In 2014, a validation study was conducted with three aims:

1. To assess the validity, sensitivity, and reliability of the VRFCAT as a primary measure of functional capacity in schizophrenia
2. To examine the VRFCAT’s ability to quantify changes in functional capacity by comparing it to the UCSD Performance-based Skills Assessment (UPSA-2-VIM)

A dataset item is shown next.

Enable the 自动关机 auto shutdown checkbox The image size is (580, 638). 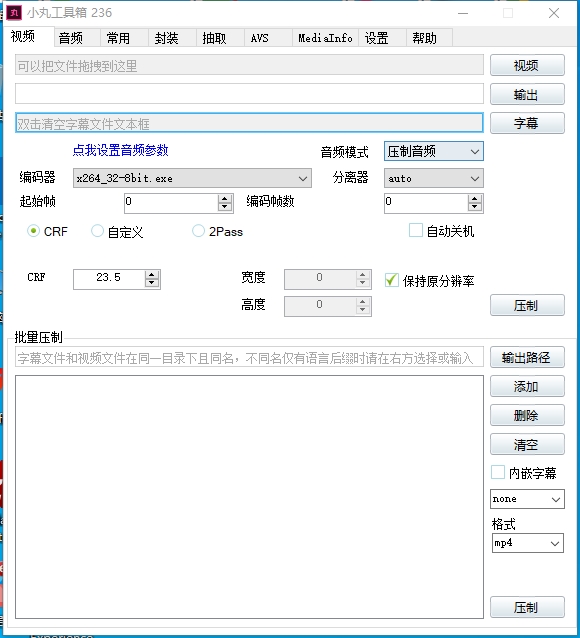pyautogui.click(x=416, y=230)
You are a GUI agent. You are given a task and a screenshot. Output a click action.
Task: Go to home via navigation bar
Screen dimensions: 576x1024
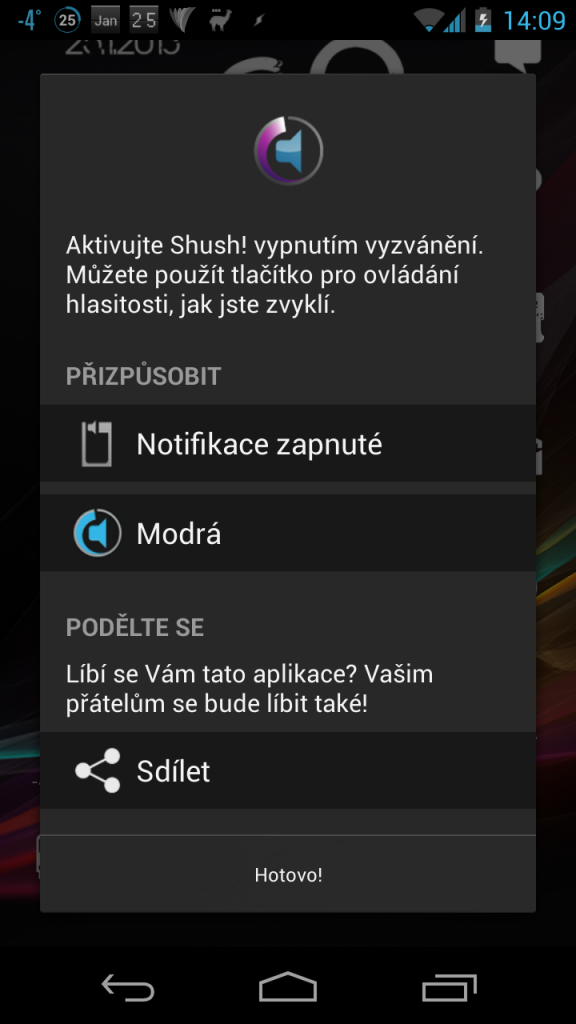tap(288, 987)
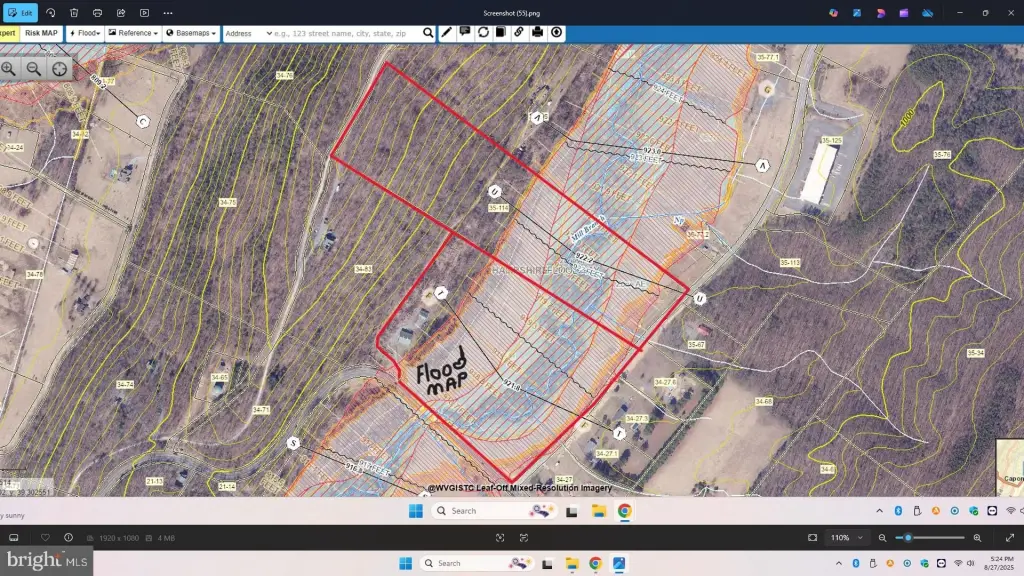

3. To determine the association between performance on the VRFCAT and performance on the MATRICS Consensus Cognitive Battery (MCCB), which is the gold standard measure of cognition in pharmaceutical clinical trials regulated by the FDA

Participants for the study included 158 subjects with schizophrenia, and 166 healthy controls. The VRFCAT demonstrated both good test-retest reliability (ICC = .81), minimal practice effects, and high, positive correlations with cognitive performance (r = .58 with the MCCB). In particular, the VRFCAT Total Time demonstrated good test-retest reliability (ICC = .80 in young adults; ICC = .64 in older adults) and insignificant practice effects; the Total Time variable also had high correlations with cognitive performance across age groups (r = .79 in young adult, r = .66 in older adults). Overall, the VRFCAT was shown to be a measure of functional capacity with good psychometric properties permitting repeated assessment in clinical trials.